Mr Zelensky thanked the current US administration for providing a wide array of critical military equipment, including 39 multiple-launch rocket systems, 301 Howitzer artillery weapons and over 300 million units of ammunition, as he recalled conversations with outgoing president Joe Biden and “everyone who supports us in the United States”.

The breakaway Moldovan region of Transdniestria cut heating and hot water supplies to households yesterday after Russia stopped supplying gas to central and eastern Europe via Ukraine.

The severing of the gas flow was felt immediately in the mainly Russian-speaking territory of about 450,000 people, which split from Moldova in the early 1990s as the Soviet Union collapsed.

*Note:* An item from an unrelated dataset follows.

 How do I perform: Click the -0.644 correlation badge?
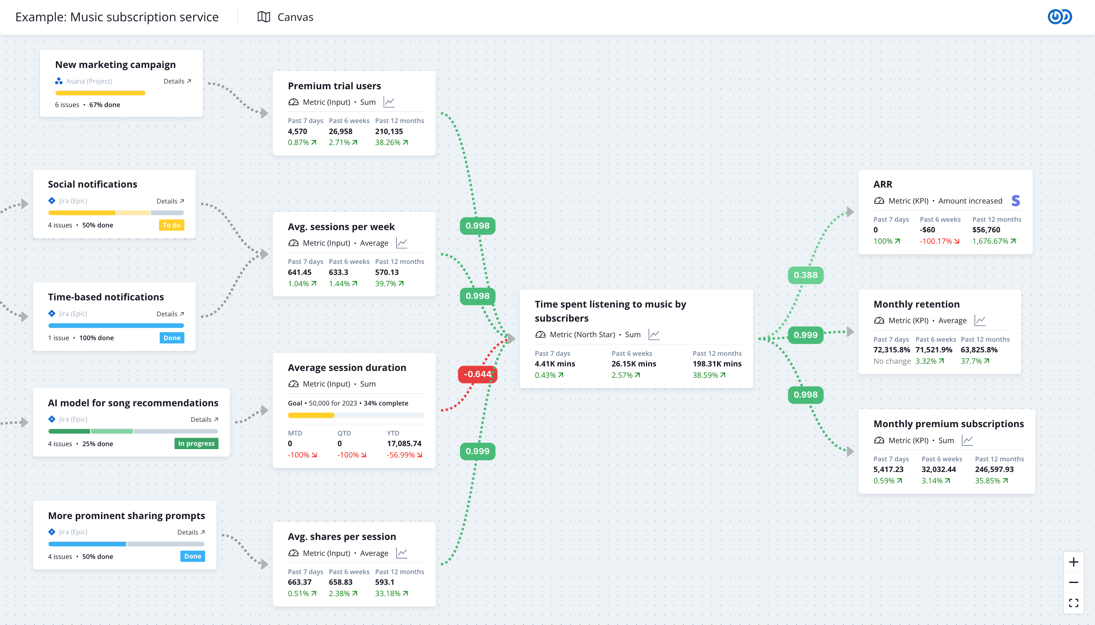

Russia has about 1,500 troops stationed there.

The stoppage of gas transit through Ukraine will have “drastic” impact on European Union countries but not on Russia, Slovak prime minister Robert Fico said yesterday.

The pro-Russian Slovak leader has repeatedly warned that the end of transit would cost Slovakia hundreds of millions of euros in lost transit revenue and higher fees for the import of other gas, and argued it would also lead to a rise in gas and electricity prices in Europe.

Russian gas is no longer flowing to EU states through Ukraine following the expiration of a five-year deal, closing an energy route that has existed since the end of the Soviet Union in 1991.

President Volodymyr Zelensky said the move means Russia can no longer “earn billions on our blood”.

His energy minister, Herman Halushchenko, confirmed on Wednesday morning that Kyiv had stopped the gas flows “in the interest of national security”.

“This is a historic event,” he wrote on the social media platform Telegram. “Russia is losing markets and will incur financial losses.”

The deal had allowed for Russian gas to travel through Ukraine’s pipeline networks into European countries, primarily Hungary, Slovakia and Austria.